In an Asian Development Blog, Honorary Senior Research Fellow Jane O’Sullivan and Advisor and Chief of Knowledge Advisory Services Center Susann Roth said slowing population growth can lead to better quality of lives not only for young people but also seniors.

If there are fewer babies born, countries can ensure that they are taken cared of through proper nutrition and education while seniors can extend their years of productivity, allowing them to continue providing for themselves and their families.

“It’s time to stop worrying about ‘getting old before getting rich.’ A lower proportion of working-age people will not impede getting rich, because it strengthens rather than shrinks the work force. More consistent and better employment will allow households to save for retirement,” O’Sullivan and Roth said.

“Better health care means more people will choose and be able to work past 65, without it needing to be legislated. Easing pressures on housing and natural resources will improve community resilience,” they added.

O’Sullivan and Roth said increasing populations is costly for economies. They said for every 1- percent annual increase in population growth rate, governments need to spend 7 percent of GDP to address the needs of these citizens.

This means spending for additional houses, roads, hospitals, schools, power stations, sewage works and other durable items, which are needed for them to be able to enjoy the same or higher level of lifestyle of people currently in the population.

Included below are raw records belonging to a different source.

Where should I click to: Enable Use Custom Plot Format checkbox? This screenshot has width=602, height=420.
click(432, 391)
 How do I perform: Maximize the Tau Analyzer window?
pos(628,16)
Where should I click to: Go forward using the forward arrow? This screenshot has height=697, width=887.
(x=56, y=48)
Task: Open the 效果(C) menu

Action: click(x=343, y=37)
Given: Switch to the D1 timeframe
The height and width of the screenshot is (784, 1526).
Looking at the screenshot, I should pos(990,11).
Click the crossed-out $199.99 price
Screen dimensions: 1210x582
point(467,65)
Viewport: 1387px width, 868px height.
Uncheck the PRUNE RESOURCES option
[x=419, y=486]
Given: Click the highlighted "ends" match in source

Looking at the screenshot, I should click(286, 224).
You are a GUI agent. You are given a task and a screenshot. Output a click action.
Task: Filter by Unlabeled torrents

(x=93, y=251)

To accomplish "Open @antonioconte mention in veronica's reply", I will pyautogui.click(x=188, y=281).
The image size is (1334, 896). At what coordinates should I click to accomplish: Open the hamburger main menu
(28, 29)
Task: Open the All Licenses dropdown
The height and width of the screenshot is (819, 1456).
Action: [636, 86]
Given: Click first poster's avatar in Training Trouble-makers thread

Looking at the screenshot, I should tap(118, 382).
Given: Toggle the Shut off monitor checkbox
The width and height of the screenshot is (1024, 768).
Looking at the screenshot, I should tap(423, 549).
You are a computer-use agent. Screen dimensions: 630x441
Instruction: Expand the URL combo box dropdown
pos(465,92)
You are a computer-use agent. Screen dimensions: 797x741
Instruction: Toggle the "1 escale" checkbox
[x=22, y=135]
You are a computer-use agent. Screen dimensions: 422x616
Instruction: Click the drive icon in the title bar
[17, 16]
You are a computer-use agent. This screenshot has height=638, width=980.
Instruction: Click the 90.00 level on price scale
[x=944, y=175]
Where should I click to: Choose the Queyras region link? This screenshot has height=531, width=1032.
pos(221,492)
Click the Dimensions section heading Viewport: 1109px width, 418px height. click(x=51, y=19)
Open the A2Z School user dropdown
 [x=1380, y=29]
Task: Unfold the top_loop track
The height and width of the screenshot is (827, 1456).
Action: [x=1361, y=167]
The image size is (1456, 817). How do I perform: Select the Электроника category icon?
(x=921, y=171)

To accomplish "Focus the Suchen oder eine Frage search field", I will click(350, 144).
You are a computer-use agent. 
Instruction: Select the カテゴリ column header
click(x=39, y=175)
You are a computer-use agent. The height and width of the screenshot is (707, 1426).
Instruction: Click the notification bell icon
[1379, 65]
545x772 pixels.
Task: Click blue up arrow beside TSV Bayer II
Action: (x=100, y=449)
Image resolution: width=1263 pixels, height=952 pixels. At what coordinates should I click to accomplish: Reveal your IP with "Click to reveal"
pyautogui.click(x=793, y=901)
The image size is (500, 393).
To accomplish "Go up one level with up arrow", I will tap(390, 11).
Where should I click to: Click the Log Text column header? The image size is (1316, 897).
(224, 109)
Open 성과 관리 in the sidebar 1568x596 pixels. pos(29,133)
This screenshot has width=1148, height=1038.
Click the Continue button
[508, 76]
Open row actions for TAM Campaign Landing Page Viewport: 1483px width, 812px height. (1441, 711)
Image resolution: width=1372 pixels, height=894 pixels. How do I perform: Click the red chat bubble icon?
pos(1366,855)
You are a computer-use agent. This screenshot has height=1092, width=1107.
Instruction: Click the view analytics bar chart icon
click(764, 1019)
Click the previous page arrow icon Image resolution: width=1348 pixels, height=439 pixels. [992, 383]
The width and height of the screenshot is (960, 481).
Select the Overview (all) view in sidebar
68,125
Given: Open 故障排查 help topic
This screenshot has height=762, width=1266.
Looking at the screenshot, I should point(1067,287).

If countries will spend less on these, O’Sullivan and Roth said, they can spend more for better health and education services. This will also allow governments to spend more for pensions.

The authors said spending more for pensions of seniors will also be likened to an economic stimulus that provides a much-needed boost for consumption and economic growth.

“Good care at both ends of life should be part of the social contract between generations, provided proudly, not with miserly lamentations,”  O’Sullivan and Roth said.

“Now is the time for them to roll out universal pension coverage and invest in preventive health care and better living conditions to allow for healthy aging. This spending will create industries around products and services for older people and boost local economies, helping to make the expanding program affordable,” they also said.

Contraceptive use

Meanwhile, in the Philippines, telemedicine support platforms are helping more women get access to modern contraceptives amid the pandemic.

In a statement, Bayer Philippines said it’s “Ask Mara” chatbot on Facebook is one such platform that has expanded its features to include access to teleconsultation services.

The Facebook chatbot can now also help one locate nearby Mercury Drug, Watsons, Southstar and Rose Pharmacy drugstores, or get more information soon on topics like androgen excess and endometriosis.

“Mara is really your go-to-girl for relevant health choices and now she makes it easier for us to access our partner experts,” said Marie Michelle Dado, a Fellow of the Philippine Obstetrical and Gynecological Society.

“In this pandemic where it can be difficult to get in touch with doctors and find options for contraceptive and reproductive health, these new features help take some of the worry out of women and let us focus on ourselves, on work and our family,” she added.

The Commission on Population and Development (Popcom) has also set up hotlines for remote medical consultations and door-to-door delivery of birth control supplies.

Popcom earlier said family planning services in government-run reproductive health clinics saw the reduction of over 50 percent due to mobility restrictions.